We know that oxygen availability is related to a geological process called the Great Unconformity — a protracted period of widespread continental erosion and degradation leading to a hiatus in fossilization and sedimentation. In 2021, new research suggested that the Great Unconformity was a worldwide phenomenon caused by the formation and breakup of the ancient supercontinent Rodinia. This tectonic event would have released an extraordinary amount of oxygen into the ancient oceans and the Earth’s atmosphere. Further, the associated rising sea levels could have carved new ecological niches in shallow water and provided the calcium and phosphorus needed to build skeletons and hard shells.
Putting the pieces together
We know that the Precambrian did have life. However, the Cambrian explosion was a staggering, unparalleled period of evolution — a pace Darwin’s theory of evolution does not explain well on its own.

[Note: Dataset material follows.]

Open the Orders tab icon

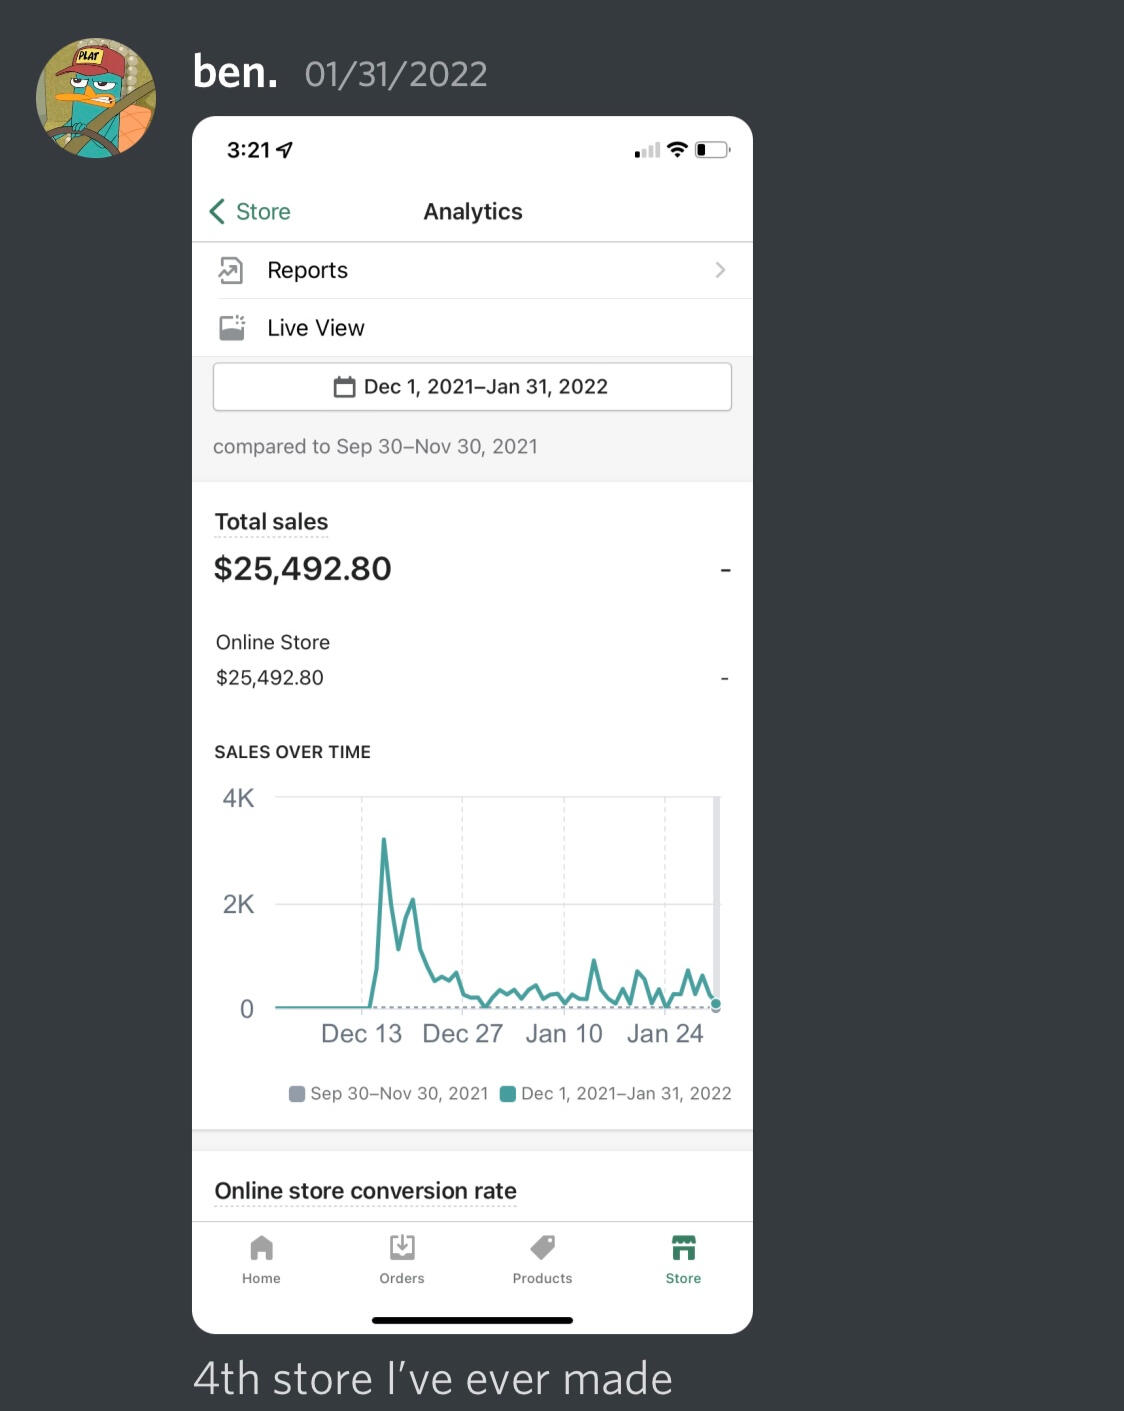(402, 1248)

Geologists have helped fill in this gap, providing evidence that large tectonic shifts turned an oxygen-limited world into an incubator of life. Released from the constraints of oxygen limitation, life diversified quickly. New genes would be subject to Darwin’s natural selection, either becoming more prevalent or fading out of existence.
The mysteries of the Earth’s past
Studying the past always carries a degree of uncertainty. As Schopf described in his history of the hunt for Precambrian fossils, overzealous scientists tainted the field when they claimed they had found Precambrian life, only for other researchers to quickly dismiss the material as inorganic. In 2014, a study demonstrated that scientists had long overestimated how much oxygen was present before the Cambrian period. We still do not know what caused the Great Unconformity and related tectonic shifts, though most researchers believe large-scale glaciation must have been involved. Not all scientists even accept the idea that the Cambrian explosion was an unusually rapid evolutionary event. Instead, they argue, the spike in the fossil record may simply reflect the fact that hard-bodied organisms fossilize more easily than their soft-bodied predecessors.
Remaining questions highlight the constant challenge of studying the past. The discovery of a new fossil or geologic clue may upend decades of theories. Any claim is only as strong as our ability to interpret limited biological and environmental records.
The chase is as seductive as the reward. Discovering and piecing together clues about the Earth’s past answers a yearning for discovery that we, as humans, can never seem to satisfy.